Los contrafuertes llevan en su calle inferior seis salvajes [se ha perdido uno] cubiertos de pelo; cuatro más forman parte del dintel de la puerta [los ocho que pueden verse frontalmente a la fachada se muestran en la foto]. Todos menos uno se ciñen con ramas entrelazadas similares a las que debían adornar su cabeza (varías han desaparecido o no existieron) y sujetan escudos con intrigantes motivos. Su iconografía es la tradicional del "salvaje" en los siglos en que se levantó el edificio.    
En el cuerpo central figuran esculturas de caballeros, armados con lanzas o hachas y escudo y vestidos con armaduras. Según Ara Gil los "caballeros armadossolían ser empleados para simbolizar la virtud. Salvajes y caballeros se apropian en la portada del Colegio del lugar que ocupaban los santos en las fachadas de las iglesias; se aprecia claramente que participaron diferentes manos en su elaboración. Las esculturas aparecen soportadas por ménsulas, zócalos o peanas con diferentes motivos. El modelo de fachada-retablo del Colegio de San Gregorio se usaría con posterioridad en instituciones docentes.
BIBLIOGRAFÍA.
-Juan Agapito y Revilla, “El colegio de San Gregorio de Valladolid”, en Bol. de la Sociedad Castellana de Excursiones, nº 57- 1907, nº 107 y 108-1911, nº109-1912.
-Francisco Antón, "Un gran monumento isabelino. El colegio de San Gregorio en Valladolid, y la Conquista de Granada", Publicaciones del Instituto Tello Téllez de Meneses, nº.6, Palencia 1951.
-Mª Estrella Cela Esteban, "Elementos simbólicos en el arte castellano de los Reyes Católicos (el poder real y el patronato regio)", Madrid 2002.
-Fr. Gonzalo de Arriaga, "Historia del Colegio de San Gregorio de Valladolid", Valladolid 1928
-Clementina Julia Ara Gil, “Escultura gótica en Valladolid y su provincia”, Valladolid 1977.
-Roger Bartra, "El salvaje artificial", Barcelona 1997.
-Javier Castán Lanaspa, “Arquitectura gótica religiosa en Valladolid y su provincia (siglos XIII-XVI)”, Valladolid 1998.

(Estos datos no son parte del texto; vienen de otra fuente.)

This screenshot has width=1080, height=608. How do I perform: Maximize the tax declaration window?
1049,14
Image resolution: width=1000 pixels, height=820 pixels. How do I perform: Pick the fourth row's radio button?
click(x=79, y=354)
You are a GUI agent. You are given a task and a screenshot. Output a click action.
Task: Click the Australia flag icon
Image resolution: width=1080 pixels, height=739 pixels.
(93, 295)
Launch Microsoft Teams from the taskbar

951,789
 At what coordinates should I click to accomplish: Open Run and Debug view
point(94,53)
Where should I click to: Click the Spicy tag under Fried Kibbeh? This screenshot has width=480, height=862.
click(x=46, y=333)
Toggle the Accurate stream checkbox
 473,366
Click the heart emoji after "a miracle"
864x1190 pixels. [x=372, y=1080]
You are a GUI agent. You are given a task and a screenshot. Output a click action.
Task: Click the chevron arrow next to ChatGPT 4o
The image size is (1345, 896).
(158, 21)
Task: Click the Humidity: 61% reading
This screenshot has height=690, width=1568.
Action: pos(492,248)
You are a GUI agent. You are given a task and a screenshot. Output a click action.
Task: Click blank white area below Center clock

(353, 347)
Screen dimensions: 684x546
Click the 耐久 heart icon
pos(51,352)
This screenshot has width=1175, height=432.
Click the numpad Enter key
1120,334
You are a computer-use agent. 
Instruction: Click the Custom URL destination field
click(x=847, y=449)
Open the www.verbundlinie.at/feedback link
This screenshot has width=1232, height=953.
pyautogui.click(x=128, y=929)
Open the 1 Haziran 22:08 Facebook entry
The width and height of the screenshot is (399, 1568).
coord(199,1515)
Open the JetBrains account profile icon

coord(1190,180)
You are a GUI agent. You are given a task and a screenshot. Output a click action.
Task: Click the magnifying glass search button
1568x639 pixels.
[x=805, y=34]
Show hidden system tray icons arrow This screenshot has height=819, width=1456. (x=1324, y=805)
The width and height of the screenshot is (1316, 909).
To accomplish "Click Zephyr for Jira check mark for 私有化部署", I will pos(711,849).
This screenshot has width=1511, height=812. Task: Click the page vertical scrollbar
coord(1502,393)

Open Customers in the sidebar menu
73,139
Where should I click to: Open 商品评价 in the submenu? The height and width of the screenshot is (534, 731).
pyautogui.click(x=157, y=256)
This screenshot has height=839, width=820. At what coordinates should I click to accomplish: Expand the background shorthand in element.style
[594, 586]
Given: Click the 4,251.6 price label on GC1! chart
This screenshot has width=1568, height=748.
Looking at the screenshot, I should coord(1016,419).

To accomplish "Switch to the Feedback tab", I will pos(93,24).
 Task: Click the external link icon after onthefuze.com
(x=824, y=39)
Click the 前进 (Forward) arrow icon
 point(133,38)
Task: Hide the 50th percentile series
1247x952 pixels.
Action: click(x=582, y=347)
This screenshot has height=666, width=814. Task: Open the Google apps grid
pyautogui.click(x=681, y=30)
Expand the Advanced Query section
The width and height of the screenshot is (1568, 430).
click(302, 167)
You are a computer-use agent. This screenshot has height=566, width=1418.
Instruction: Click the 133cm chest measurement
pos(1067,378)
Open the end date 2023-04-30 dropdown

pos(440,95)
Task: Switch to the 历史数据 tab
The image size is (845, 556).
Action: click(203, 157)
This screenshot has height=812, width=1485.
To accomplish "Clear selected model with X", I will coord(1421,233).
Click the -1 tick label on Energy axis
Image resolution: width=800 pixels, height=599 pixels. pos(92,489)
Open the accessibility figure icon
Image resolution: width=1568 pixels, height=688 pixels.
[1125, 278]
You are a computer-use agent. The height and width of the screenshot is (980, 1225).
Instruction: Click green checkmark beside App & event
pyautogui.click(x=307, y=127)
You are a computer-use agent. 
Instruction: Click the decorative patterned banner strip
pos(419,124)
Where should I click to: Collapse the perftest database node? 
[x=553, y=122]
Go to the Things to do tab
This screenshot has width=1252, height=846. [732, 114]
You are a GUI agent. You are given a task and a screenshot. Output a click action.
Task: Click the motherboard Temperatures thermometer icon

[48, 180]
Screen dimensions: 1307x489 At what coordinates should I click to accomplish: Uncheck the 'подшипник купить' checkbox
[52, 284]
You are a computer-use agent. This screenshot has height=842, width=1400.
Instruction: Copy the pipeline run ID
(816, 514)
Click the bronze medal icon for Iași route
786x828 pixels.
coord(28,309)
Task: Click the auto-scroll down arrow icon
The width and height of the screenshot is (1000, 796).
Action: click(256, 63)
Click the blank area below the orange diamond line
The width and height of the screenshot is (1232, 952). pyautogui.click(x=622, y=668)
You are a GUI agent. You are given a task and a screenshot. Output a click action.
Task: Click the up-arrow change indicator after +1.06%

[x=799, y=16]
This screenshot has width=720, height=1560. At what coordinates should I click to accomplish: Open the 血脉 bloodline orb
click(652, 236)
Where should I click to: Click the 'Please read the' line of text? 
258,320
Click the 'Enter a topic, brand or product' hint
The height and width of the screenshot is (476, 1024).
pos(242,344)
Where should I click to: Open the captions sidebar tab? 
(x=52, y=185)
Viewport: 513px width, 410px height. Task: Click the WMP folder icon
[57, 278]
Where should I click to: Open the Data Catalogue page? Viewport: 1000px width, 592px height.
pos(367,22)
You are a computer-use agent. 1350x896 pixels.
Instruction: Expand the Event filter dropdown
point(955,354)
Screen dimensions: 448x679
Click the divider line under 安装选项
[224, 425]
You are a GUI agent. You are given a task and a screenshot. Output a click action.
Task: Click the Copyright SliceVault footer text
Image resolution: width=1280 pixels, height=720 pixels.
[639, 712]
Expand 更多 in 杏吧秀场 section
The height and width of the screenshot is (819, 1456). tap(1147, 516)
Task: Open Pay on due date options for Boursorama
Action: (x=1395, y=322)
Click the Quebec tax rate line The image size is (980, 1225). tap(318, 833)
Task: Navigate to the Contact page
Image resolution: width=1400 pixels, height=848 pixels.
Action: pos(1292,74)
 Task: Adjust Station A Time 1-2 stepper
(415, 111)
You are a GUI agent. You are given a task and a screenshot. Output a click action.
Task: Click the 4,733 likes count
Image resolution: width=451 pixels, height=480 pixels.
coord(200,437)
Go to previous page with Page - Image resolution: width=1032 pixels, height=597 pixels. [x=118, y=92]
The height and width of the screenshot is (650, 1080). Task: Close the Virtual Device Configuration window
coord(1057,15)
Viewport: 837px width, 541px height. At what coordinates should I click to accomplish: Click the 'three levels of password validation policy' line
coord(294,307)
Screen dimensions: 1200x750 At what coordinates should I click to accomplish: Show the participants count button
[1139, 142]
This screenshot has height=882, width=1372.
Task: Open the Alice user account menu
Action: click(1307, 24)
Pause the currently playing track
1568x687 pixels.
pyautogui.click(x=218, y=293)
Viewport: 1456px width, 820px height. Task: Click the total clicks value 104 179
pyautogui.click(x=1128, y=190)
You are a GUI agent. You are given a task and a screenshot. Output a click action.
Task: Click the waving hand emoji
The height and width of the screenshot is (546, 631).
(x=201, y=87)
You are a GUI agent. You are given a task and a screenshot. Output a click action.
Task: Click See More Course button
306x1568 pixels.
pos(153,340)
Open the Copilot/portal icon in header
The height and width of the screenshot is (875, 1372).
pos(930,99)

-José Ignacio Hernández Redondo, "Aportaciones al estudio del legado artístico de Fray Alonso de Burgos", en "Imágenes y Promotores en el arte medieval", Bellaterra 2001.
-Manuel Mª de Hoyos, “Historia del colegio de San Gregorio de Valladolid”, [edita la crónica de Gonzalo de Arriaga, 1634], 1928.
-María Lozano de Vilatela, "Simbolismo de la portada de san Gregorio de Valladolid", Traza y Baza, nº.4, 1972.
-Juan de Mandavila (Mandeville), "Libro de las maravillas del mundo", ed. Estela Pérez Bosch, R. Lemir, 2001.
-Felipe Pereda, “La morada del salvaje. La fachada selvática del colegio de San Gregorio y sus contextos”, en “Los últimos arquitectos del Gótico”, Madrid 2010.

NOTAS.
-Este es un "post" que tenía que haber publicado en septiembre de 2011, dado que en principio se trataba de una serie sobre la decoración marginal de la portada del Colegio de san Gregorio. Traspapelado -mejor sería decir perdido en las profundidades de un disco duro portatil-, recupero su borrador más de dos años después y ante mi incapacidad de escribirle hago públicas las notas y fotos que preparé al respecto con la idea de irle completando con el tiempo si algo o alguien me ayuda a hacerlo. Tengo que reconocer que no conozco con certeza el sentido y la razón del programa iconográfico no ya de la portada sino tan siquiera de las ménsulas.
-La interpretación que me pareció más atractiva era relacionar el contenido de las ménsulas con la función del edificio: el estudio y los saberes; pero la idea tampoco me llevó muy lejos.